**WHAT TO DO**
Transcribe the section of the passage on women filmmakers and feminism that begins with "When directors Joan" and continues through "called 'prick flicks' ([49]).".

**DOCUMENT EXTRACT**
When directors Joan Darling and Jane Wagner made films about relationships that featured women, they were undermined by their male producers, dismissed by Hollywood executives for making 'women's films', and criticised by film and feminist critics for not adequately demonstrating feminine sensibilities or feminist fire. Since then, the disdain for 'women's films' has been coded into the term 'chick flick', a label given to Hollywood films made by, for, and about women, and one that has effectively ghettoised such films (Rich [43]). The label also speaks to the way that films by and about men have been naturalised as genderless – The Godfather and Scarface, for example, were not referred to as what Gloria Steinem has called 'prick flicks' ([49]).

Since then, the perception of feminism has somewhat transformed. Indeed, marketing a woman filmmaker or a film as 'feminist' could now help, rather than hinder, box office success. Greta Gerwig's 2023 film Barbie is a striking example. As the highest grossing film of 2023, it made Gerwig the most commercially successful female director of all time (Mzimba [39]). However, the film's success does not mean that feminism is always welcome in a male-dominated commercial film industry or that films by and about women will be judged as meeting expectations of feminist representation. Barbie generated significant interrogations of Gerwig's own feminism, and the extent to which the film or its heroine could ever be feminist given Barbie's hegemonic femininity and the commercial machine behind the Barbie brand and the film itself.

In the 1970s and now, women who make movies do so in sexist and racist industrial and cultural contexts. We limit women when we hold them solely responsible for these structural biases and when we hold them and their output to a theoretical feminist ideal. If, as intersectional feminists, we seek to transform occupational segregation, eradicate harmful identity-based essentialism, and foster diverse representation of film creators, content, and audiences, we could instead allow for the possibility that some filmmakers might advance intersectional feminist interests through their very existence in a male- and white-dominated industry regardless of their creative output. We can interrogate how we define feminist and who is included in the circle of 'we'. We can consider whether the 'feminist' film genre is a new form of the 'chick flick' and thus a niche product that potentially circumscribes the careers of its makers. By recognizing the limitations of feminism-as-genre in an unequal world, we might avoid dooming women filmmakers to a recursive cycle of failing to meet impossible expectations.

**DATA LINES**
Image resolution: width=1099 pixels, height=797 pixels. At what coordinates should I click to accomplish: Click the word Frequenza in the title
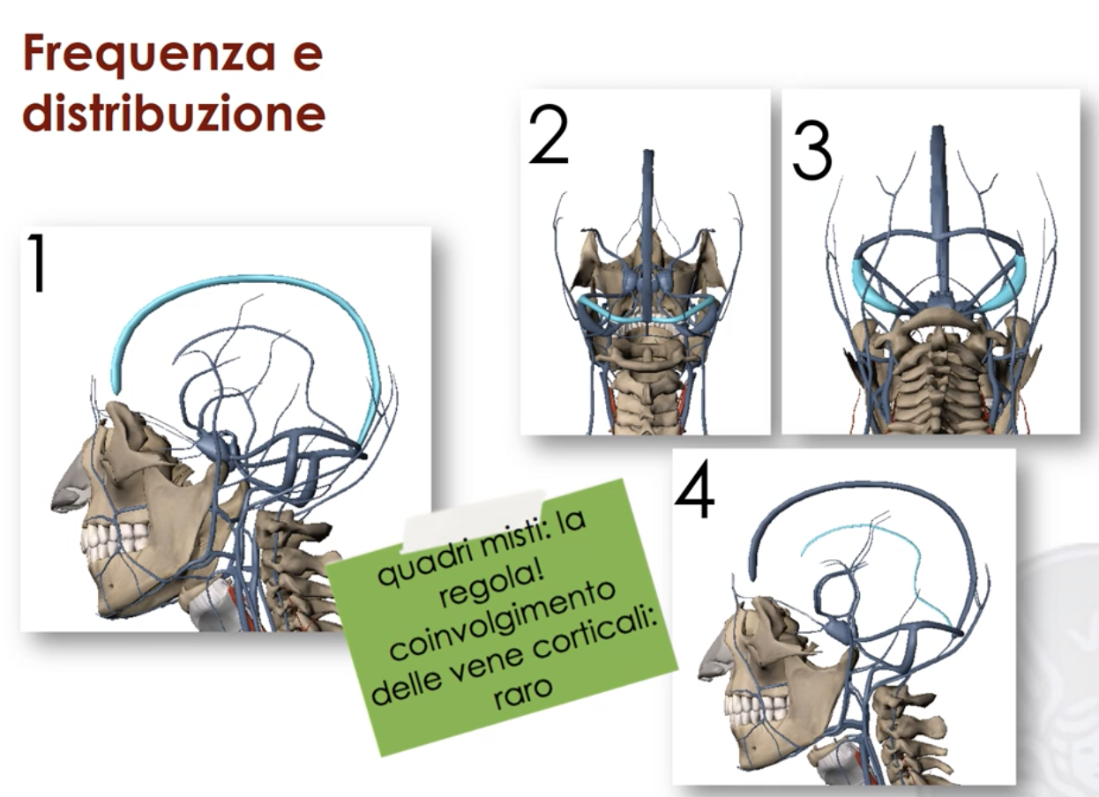click(x=149, y=55)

**IN RESPONSE**
When directors Joan Darling and Jane Wagner made films about relationships that featured women, they were undermined by their male producers, dismissed by Hollywood executives for making 'women's films', and criticised by film and feminist critics for not adequately demonstrating feminine sensibilities or feminist fire. Since then, the disdain for 'women's films' has been coded into the term 'chick flick', a label given to Hollywood films made by, for, and about women, and one that has effectively ghettoised such films (Rich [43]). The label also speaks to the way that films by and about men have been naturalised as genderless – The Godfather and Scarface, for example, were not referred to as what Gloria Steinem has called 'prick flicks' ([49]).